If you had JCas classes for user types, these need to be regenerated using the version 3 JCasGen tooling or Maven plugin.
Alternatively, these can be migrated without regenerating; the migration preserves any customization users may have added to the JCas classes.
The Version 3 User's Guide has a chapter detailing the migration, including a description of the migration tool to aid in this process.
[[ugr.project_overview_summary]]
== Apache UIMA Summary
[[ugr.ovv.summary.general]]
=== General
UIMA supports the development, discovery, composition and deployment of multi-modal analytics for the analysis of unstructured information and its integration with search technologies.
Apache UIMA includes APIs and tools for creating analysis components.
Examples of analysis components include tokenizers, summarizers, categorizers, parsers, named-entity detectors etc.
Tutorial examples are provided with Apache UIMA; additional components are available from the community.
[[ugr.ovv.summary.programming_language_support]]

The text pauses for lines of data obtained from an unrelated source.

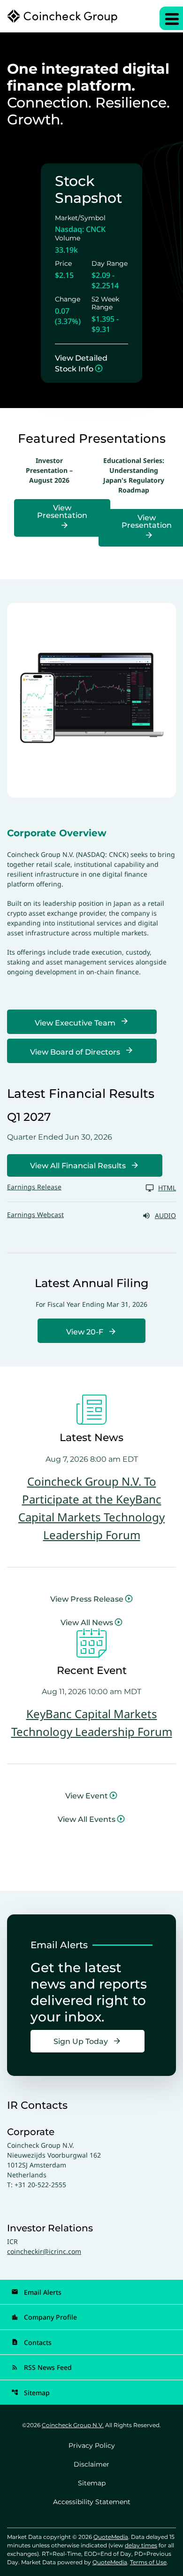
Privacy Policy (92, 2445)
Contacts (31, 2342)
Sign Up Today (80, 2041)
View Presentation (62, 511)
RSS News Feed (41, 2367)
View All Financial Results (78, 1165)
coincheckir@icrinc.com (44, 2251)
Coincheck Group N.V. (73, 2425)
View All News (87, 1622)
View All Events (86, 1819)
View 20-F (84, 1331)
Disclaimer (91, 2464)
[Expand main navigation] (171, 18)
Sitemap (30, 2392)
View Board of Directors (75, 1052)
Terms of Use (148, 2562)
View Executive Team (75, 1022)
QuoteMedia (110, 2536)
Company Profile (44, 2317)
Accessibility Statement (91, 2502)
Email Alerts (36, 2292)
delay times (141, 2545)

=== Programming Language Support
UIMA supports the development and integration of analysis algorithms developed in different programming languages.
The Apache UIMA project is both a Java framework and a matching C++ enablement layer, which allows annotators to be written in C++ and have access to a C++ version of the CAS.
The C++ enablement layer also enables annotators to be written in Perl, Python, and TCL, and to interoperate with those written in other languages.
[[ugr.ovv.general.summary.multi_modal_support]]
=== Multi-Modal Support
The UIMA architecture supports the development, discovery, composition and deployment of multi-modal analytics, including text, audio and video. xref:tug.adoc#ugr.tug.aas[Annotations, Artifacts, and Sofas] discuss this is more detail.
[[ugr.project_overview_summary_sdk_capabilities]]
== Summary of Apache UIMA Capabilities
[cols="1,1", frame="all"]
|===
|Module
|Description
|UIMA Framework Core
|
A framework integrating core functions for creating, deploying, running and managing UIMA components, including analysis engines and Collection Processing Engines in collocated and/or distributed configurations.
The framework includes an implementation of core components for transport layer adaptation, CAS management, workflow management based on declarative specifications, resource management, configuration management, logging, and other functions.
|C++ and other programming language Interoperability
|
Includes C++ CAS and supports the creation of UIMA compliant C++ components that can be deployed in the UIMA run-time through a built-in JNI adapter.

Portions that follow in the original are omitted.